Try it: Write out every line of the material as it stands, apart from the pictures.

Data:
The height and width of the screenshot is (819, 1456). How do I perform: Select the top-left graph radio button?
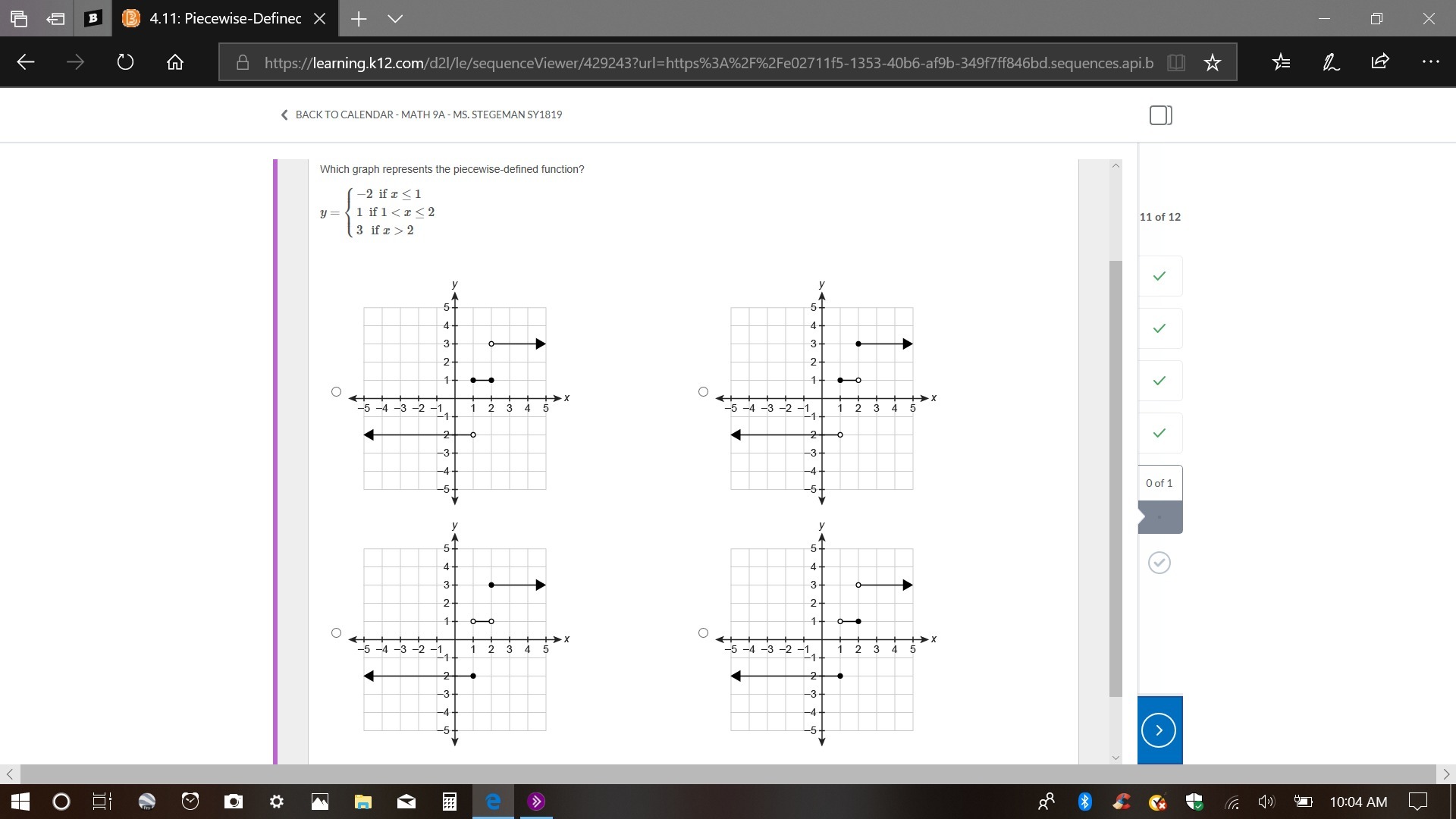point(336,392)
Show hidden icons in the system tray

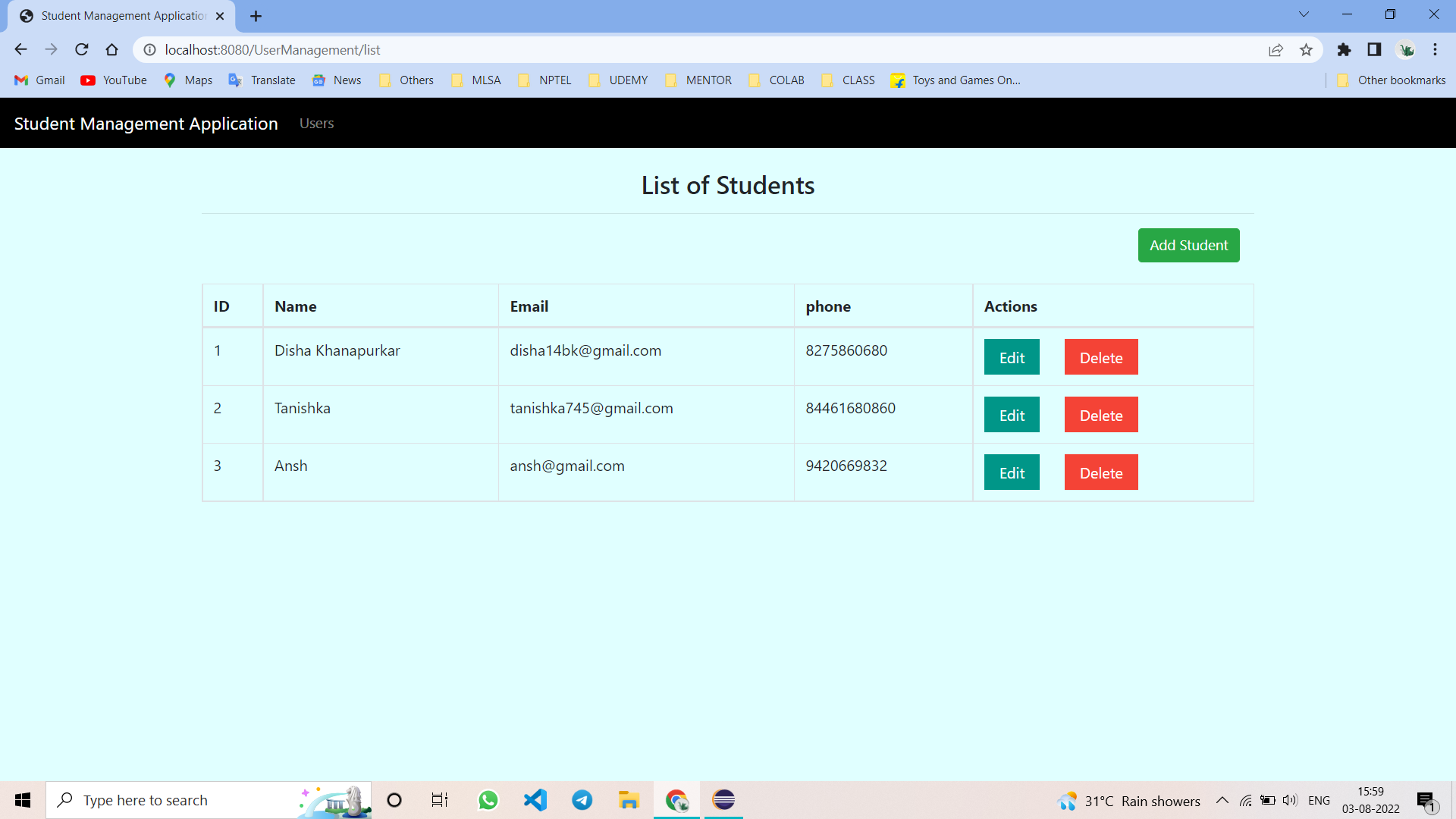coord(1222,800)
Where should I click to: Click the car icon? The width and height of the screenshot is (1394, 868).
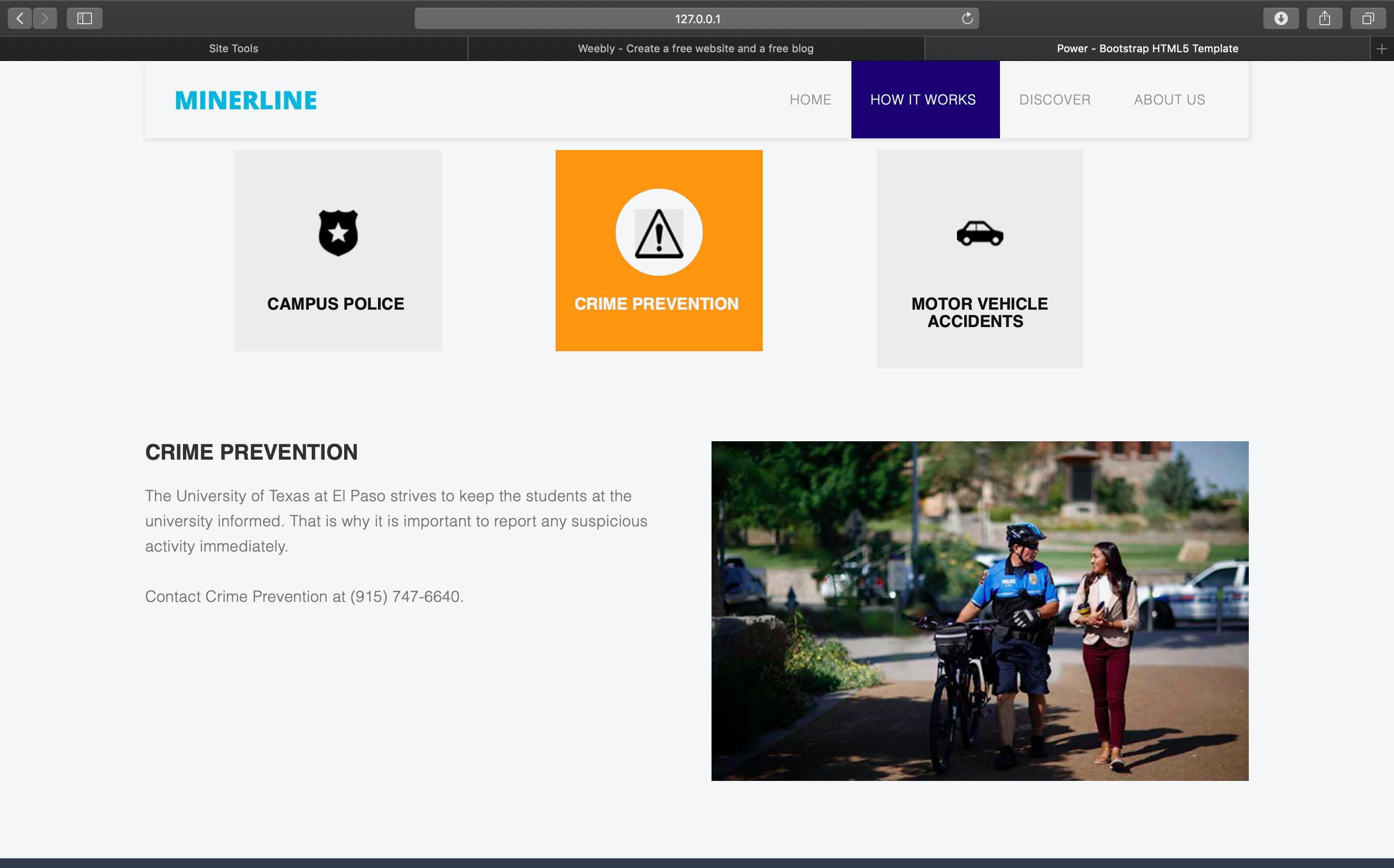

Answer box:
The height and width of the screenshot is (819, 1456). How do I perform: Select the top-left graph radio button?
point(336,392)
Show hidden icons in the system tray

coord(1222,800)
Where should I click to: Click the car icon? The width and height of the screenshot is (1394, 868).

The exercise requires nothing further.